__Passage provided__.
######
By using another function, `spatial_split_points`, user can split the dataset into three groups at once (train, validation, test).

Usually users want to split data into train and test sets, and run the splitting again to get the validation set, but `SRAI` exposes a function to split directly into 3 splits. This function returns a dictionary with splitted data.

In [None]:
splits = spatial_split_points(
    input_gdf=buildings,
    parent_h3_resolution=H3_RESOLUTION,
    geometry_column="centroid",
    target_column=None,
    # Size can also be passed as an expected number of points, not only a fraction
    test_size=1000,
    validation_size=500,
    random_state=42,
)

In [None]:
print(splits.keys())

In [None]:
ax = splits["train"].plot(color="#1E88E5", figsize=(15, 12), zorder=2)
splits["test"].plot(color="#FFC107", ax=ax, zorder=2)
splits["validation"].plot(color="#D81B60", ax=ax, zorder=2)
buildings.exterior.plot(ax=ax, color="black", linewidth=0.3, alpha=0.5, zorder=2)
covering_h3_cells.boundary.plot(color="black", ax=ax, linewidth=0.3, alpha=0.5, zorder=1)

ax.set_title("Vancouver buildings data - count split into three sets")
ax.legend(
    handles=[
        Patch(facecolor="#1E88E5"),
        Patch(facecolor="#FFC107"),
        Patch(facecolor="#D81B60"),
    ],
    labels=["Train", "Test", "Validation"],
)
cx.add_basemap(
    ax,
    source=cx.providers.CartoDB.VoyagerNoLabels,
    crs=4326,
    zoom=15,
    alpha=0.8,
)
ax.set_axis_off()
plt.show()

### Parse split report manually

You can use the `return_split_stats` to get the splitting report as a pandas DataFrame and manually validate splitting ratios.
######
Text and item location entries
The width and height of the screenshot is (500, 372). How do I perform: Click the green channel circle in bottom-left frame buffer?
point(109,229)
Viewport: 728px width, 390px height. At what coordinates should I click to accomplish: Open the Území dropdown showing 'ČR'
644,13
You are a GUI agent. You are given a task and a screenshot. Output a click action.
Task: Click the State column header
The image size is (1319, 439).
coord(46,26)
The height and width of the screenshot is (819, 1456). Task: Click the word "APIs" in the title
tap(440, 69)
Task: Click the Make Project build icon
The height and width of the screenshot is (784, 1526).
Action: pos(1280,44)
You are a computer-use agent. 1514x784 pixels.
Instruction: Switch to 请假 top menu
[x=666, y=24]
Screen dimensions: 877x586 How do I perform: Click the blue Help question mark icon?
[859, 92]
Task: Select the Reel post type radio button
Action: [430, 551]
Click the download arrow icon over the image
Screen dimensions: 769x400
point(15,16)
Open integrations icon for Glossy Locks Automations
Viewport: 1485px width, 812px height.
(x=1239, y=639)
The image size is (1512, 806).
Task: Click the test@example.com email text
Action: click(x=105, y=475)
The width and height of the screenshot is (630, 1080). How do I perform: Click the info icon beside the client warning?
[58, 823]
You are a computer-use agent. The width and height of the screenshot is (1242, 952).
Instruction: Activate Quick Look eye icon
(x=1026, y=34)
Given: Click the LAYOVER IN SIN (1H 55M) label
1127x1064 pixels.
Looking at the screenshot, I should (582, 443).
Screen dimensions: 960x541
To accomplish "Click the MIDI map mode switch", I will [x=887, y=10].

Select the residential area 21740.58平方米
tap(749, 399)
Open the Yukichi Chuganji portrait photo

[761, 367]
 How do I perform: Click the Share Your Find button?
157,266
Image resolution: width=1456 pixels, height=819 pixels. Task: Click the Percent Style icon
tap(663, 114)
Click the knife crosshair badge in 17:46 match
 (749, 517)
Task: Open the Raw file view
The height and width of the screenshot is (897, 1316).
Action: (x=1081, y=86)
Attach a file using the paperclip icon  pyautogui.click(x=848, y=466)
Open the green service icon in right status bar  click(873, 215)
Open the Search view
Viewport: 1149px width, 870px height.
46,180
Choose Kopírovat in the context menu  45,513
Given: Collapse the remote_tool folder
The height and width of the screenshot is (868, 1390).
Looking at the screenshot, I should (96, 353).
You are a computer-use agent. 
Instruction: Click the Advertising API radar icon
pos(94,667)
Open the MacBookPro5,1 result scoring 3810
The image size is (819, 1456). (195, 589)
######
__What you have to do__.
Reproduce word for word, from the notebook excerpt on spatial data splitting, everything from "By using another" down to "with splitted data.". The records play no part in the work that comes next.

__Solution to this exercise__.
By using another function, `spatial_split_points`, user can split the dataset into three groups at once (train, validation, test).

Usually users want to split data into train and test sets, and run the splitting again to get the validation set, but `SRAI` exposes a function to split directly into 3 splits. This function returns a dictionary with splitted data.